Rather than giving into rhetoric and assertion (Buckingham, 1990), further research, backed by concrete evidence, is needed into the role of mass media. Islamic countries' own media should carry out frequent audience research to make sure that its programs cover all sections of society. This procedure would lead, among other things, to minimizing the phenomenon of alienation faced by certain groups such as the well-educated and women. Islamic media should also promote the role of women in Islamic-oriented programs as well as other types of shows. In addition, the media should stop portraying women as merely domesticated and highlight their successes working as professionals, civil servants, and so on.

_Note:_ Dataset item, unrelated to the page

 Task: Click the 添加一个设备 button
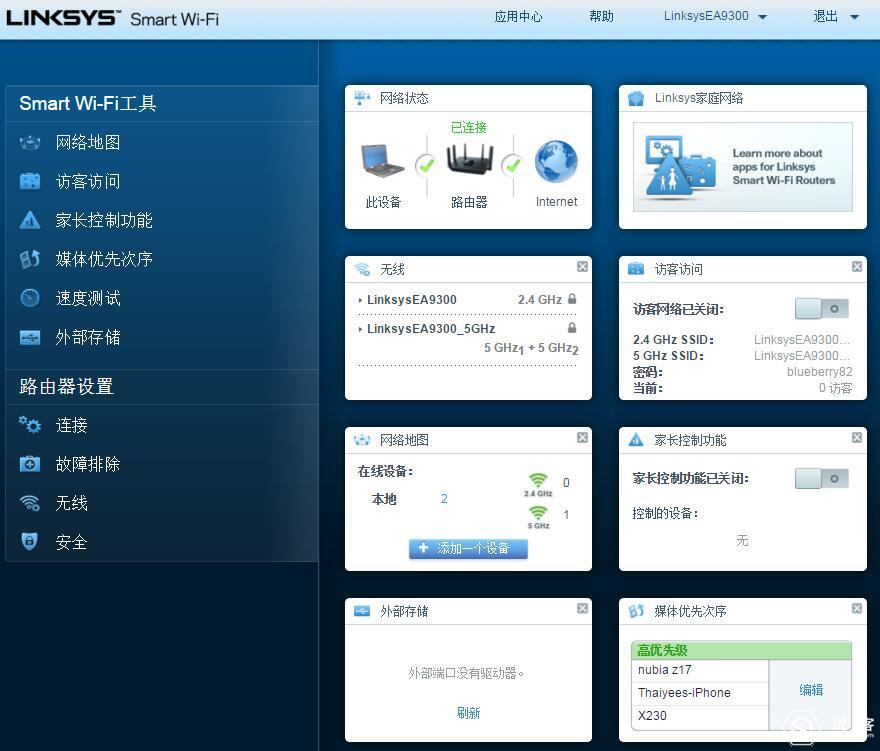pos(467,548)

The media's institutions in Islamic countries should adopt practical methods to content-analyze exported media's products not so much for the sake of protection as for the sake of being aware of the contents of these products. They should subsidize, support, and sponsor the ideas of Muslim actors and actresses to produce indigenous productions of media that reflect the Islamic and Arabic culture and make these forms of production exportable to the West. Foreign-targeted Islamic programs should be produced and presented on TV according to the best techniques of television. For example, to reach children, cartoon personalities such as Tom & Jerry could be used for teaching about Islam today.
Islamic educational policy makers should also consider introducing media education into schools. Regardless of the high cost which training teachers of media studies could entail, the long term outcomes of such an investment are worth it. In fact, the principles of media education are similar to those grounded in the Holy Qur'an and the revelation to motivate people to become conscious and critical of what they watch, read, and listen to. Doing so domestically will inevitably narrow gender inequalities and raise the level of cultural awareness. Ultimately, this will also help lessen points of contention in both Islamic and Western cultures that have been maintained only because of cultural misunderstanding and stereotyping on both sides.